• **INFORMATION**
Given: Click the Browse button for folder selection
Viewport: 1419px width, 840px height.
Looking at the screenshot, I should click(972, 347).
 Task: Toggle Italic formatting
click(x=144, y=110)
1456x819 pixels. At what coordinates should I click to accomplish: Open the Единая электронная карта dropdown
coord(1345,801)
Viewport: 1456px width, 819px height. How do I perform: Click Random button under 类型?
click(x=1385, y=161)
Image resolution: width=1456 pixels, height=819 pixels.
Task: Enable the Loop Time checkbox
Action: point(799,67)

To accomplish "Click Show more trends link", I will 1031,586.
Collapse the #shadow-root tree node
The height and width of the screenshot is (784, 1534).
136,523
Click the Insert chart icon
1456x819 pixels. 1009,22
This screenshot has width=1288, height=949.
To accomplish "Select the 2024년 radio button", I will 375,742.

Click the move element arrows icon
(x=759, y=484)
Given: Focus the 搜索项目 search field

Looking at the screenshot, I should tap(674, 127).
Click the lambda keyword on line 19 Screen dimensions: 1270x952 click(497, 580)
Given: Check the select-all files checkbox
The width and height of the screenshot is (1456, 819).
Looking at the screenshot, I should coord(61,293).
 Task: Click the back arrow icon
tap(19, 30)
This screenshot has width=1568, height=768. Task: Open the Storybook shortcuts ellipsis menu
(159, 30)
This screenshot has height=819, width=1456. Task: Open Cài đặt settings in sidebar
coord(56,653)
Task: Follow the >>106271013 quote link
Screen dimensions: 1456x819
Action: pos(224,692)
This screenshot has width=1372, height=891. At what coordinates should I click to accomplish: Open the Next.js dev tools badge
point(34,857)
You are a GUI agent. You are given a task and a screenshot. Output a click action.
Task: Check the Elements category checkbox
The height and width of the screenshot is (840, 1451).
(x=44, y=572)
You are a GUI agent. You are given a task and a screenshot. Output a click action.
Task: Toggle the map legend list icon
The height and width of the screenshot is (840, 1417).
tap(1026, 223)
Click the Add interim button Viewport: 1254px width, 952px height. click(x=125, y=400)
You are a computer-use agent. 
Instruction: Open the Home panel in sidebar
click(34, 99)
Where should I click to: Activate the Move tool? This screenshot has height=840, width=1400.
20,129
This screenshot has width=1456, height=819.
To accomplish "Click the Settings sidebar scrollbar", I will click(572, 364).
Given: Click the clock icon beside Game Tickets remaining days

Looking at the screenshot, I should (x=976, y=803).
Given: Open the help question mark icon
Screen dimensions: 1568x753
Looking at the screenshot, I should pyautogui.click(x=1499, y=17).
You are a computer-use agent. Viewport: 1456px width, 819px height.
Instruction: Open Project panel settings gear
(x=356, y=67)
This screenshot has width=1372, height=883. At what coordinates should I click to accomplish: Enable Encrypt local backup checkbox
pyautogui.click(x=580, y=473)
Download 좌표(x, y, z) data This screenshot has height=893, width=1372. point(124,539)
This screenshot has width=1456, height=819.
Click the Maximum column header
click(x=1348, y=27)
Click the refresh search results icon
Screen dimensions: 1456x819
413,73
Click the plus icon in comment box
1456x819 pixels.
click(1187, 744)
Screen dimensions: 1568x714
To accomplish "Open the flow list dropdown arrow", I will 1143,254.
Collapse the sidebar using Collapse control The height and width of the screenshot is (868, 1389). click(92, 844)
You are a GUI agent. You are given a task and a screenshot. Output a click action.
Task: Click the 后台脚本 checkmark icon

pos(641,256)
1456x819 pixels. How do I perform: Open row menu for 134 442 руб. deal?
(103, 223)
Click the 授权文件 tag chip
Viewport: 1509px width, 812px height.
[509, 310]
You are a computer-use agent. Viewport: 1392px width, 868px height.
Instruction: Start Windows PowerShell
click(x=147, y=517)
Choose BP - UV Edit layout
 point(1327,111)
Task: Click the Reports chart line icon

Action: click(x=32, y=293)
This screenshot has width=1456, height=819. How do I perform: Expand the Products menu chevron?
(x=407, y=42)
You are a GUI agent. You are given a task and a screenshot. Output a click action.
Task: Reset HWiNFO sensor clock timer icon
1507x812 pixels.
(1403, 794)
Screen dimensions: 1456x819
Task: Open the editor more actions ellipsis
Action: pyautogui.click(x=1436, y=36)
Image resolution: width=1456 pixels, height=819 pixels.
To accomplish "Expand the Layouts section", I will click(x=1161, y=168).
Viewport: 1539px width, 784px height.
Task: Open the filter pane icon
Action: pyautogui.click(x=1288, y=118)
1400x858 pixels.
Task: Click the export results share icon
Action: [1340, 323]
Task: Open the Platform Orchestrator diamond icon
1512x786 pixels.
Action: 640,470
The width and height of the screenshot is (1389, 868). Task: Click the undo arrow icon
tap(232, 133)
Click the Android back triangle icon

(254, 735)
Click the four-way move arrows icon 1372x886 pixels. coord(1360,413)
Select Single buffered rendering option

• **WHAT YOU HAVE TO DO**
The first line of the records begins the span, and the line containing "This screenshot has width=1288, height=949." ends it. Reproduce that span exactly, both ends included.

• **RESPONSE TO THIS EXERCISE**
Given: Click the Browse button for folder selection
Viewport: 1419px width, 840px height.
Looking at the screenshot, I should click(972, 347).
 Task: Toggle Italic formatting
click(x=144, y=110)
1456x819 pixels. At what coordinates should I click to accomplish: Open the Единая электронная карта dropdown
coord(1345,801)
Viewport: 1456px width, 819px height. How do I perform: Click Random button under 类型?
click(x=1385, y=161)
Image resolution: width=1456 pixels, height=819 pixels.
Task: Enable the Loop Time checkbox
Action: point(799,67)

To accomplish "Click Show more trends link", I will 1031,586.
Collapse the #shadow-root tree node
The height and width of the screenshot is (784, 1534).
136,523
Click the Insert chart icon
1456x819 pixels. 1009,22
This screenshot has width=1288, height=949.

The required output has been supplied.